Sunicent

Sunitinib inhibits cellular signaling by targeting multiple receptor tyrosine kinases (RTKs).

These include all receptors for platelet-derived growth factor (PDGF-Rs) and vascular endothelial growth factor receptors (VEGFRs), which play a role in both tumor angiogenesis and tumor cell proliferation. The simultaneous inhibition of these targets therefore reduces tumor vascularization and triggers cancer cell apoptosis and thus results in tumor shrinkage.

Sunitinib also inhibits CD117 (c-KIT), the receptor tyrosine kinase that (when improperly activated by mutation) drives the majority of gastrointestinal stromal cell tumors. It has been recommended as a second-line therapy for patients whose tumors develop mutations in c-KIT that make them resistant to imatinib, or who the cannot tolerate the drug.

In addition, sunitinib binds other receptors. These include: RET, CD114, CD135. The fact that sunitinib targets many different receptors, leads to many of its side effects such as the classic hand-foot syndrome, stomatitis, and other dermatologic toxicities.

Increased plasma cone with strong CYP3A4 inhibitors (eg ketoconazole, ritonavir, itraconazole, erythromycin, clarithromycin, grapefruit juice). Decreased plasma cone with strong CYP3A4 inducers [eg rifampin, dexamethasone, phenytoin, carbamazepine, phenobarb, St. John’s wort (Hypericum perforatum)]. Anticoagulants eg warfarin, acenocoumarol (periodically monitor platelets, prothrombin time/INR & physical exam).

Fatigue, GI disorders, skin discoloration, rash, palmar-plantar erythrodysesthesia, dry skin, hair color changes, mucosal inflammation, asthenia, dysguesia, anorexia, HTN, neutropenia.

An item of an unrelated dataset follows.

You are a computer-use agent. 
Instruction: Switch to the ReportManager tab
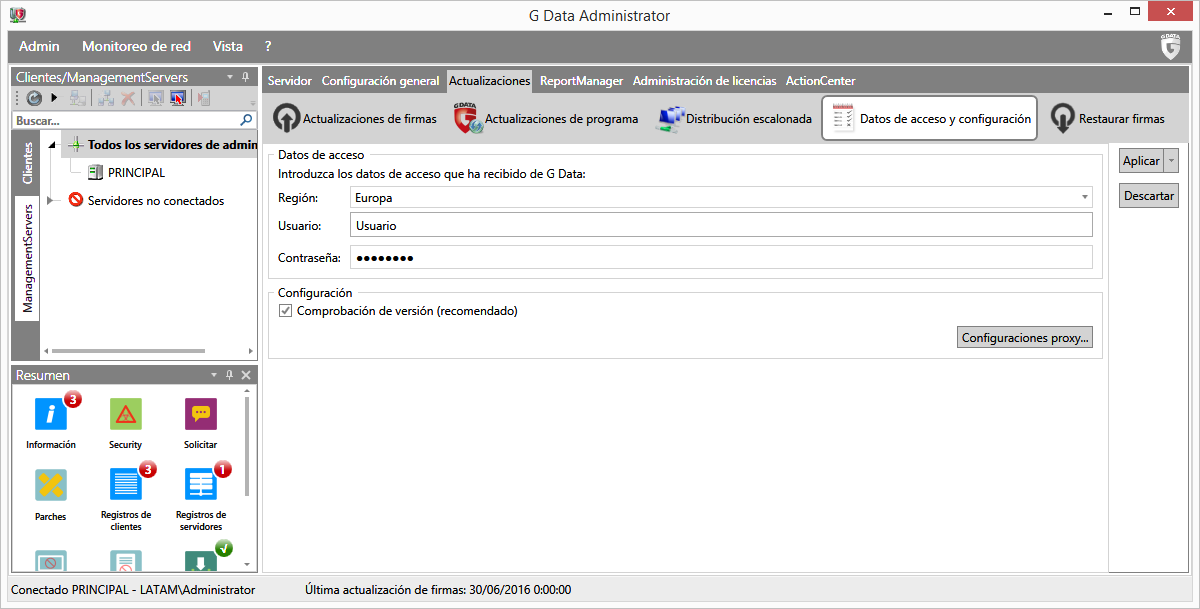[581, 81]
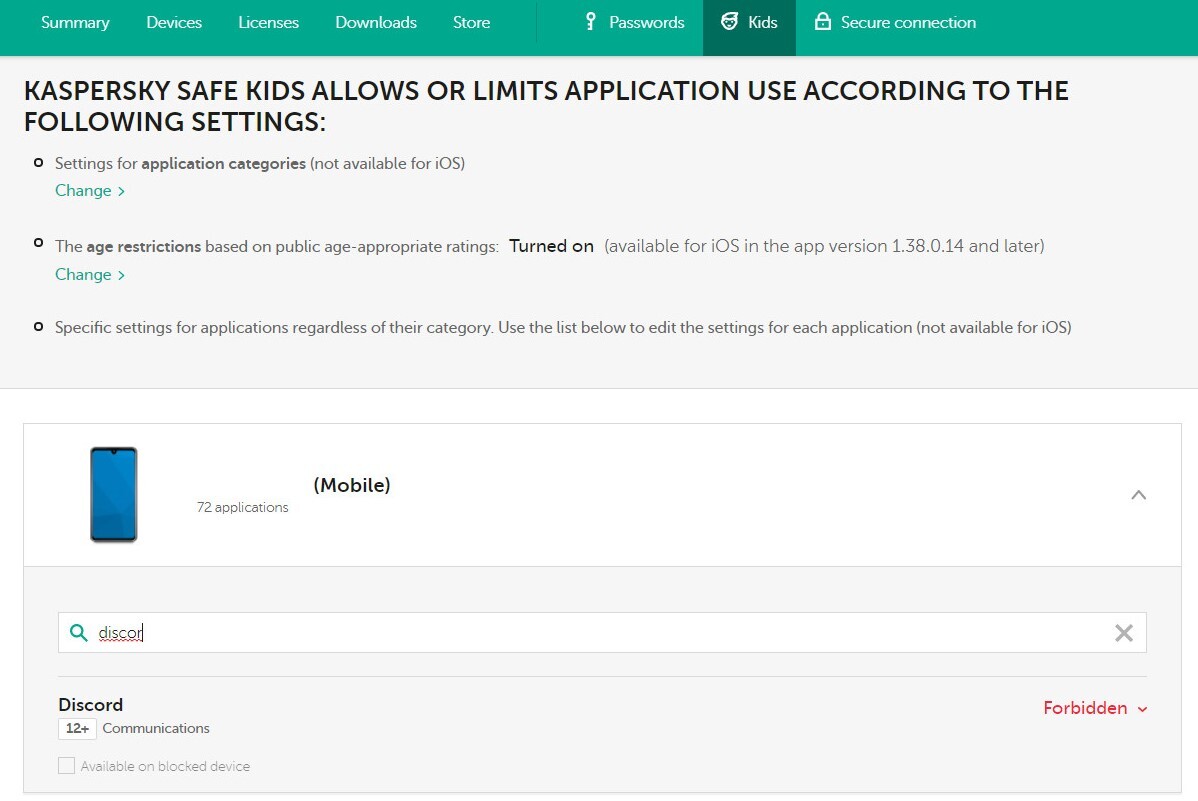
Task: Select the Discord application name
Action: [x=91, y=705]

Pregnancy Category D. There is positive evidence of human fetal risk based on adverse reaction data from investigational or marketing experience or studies in humans, but potential benefits may warrant use of the drug in pregnant women despite potential risks.

Targeted Cancer Therapy

Treatment of overdose with Sunitinib should consist of general supportive measures. There is no specific antidote for overdosage with Sunitinib. If indicated, elimination of unabsorbed drug should be achieved by emesis or gastric lavage. Cases of accidental overdose have been reported; these cases were associated with adverse reactions consistent with the known safety profile of Sunitinib, or without adverse reactions. A case of intentional overdose involving the ingestion of 1,500 mg of Sunitinib in an attempted suicide was reported without adverse reaction. In non-clinical studies mortality was observed following as few as 5 daily doses of 500 mg/kg (3000 mg/m²) in rats. At this dose, signs of toxicity included impaired muscle coordination, head shakes, hypoactivity, ocular discharge, piloerection and gastrointestinal distress. Mortality and similar signs of toxicity were observed at lower doses when administered for longer durations.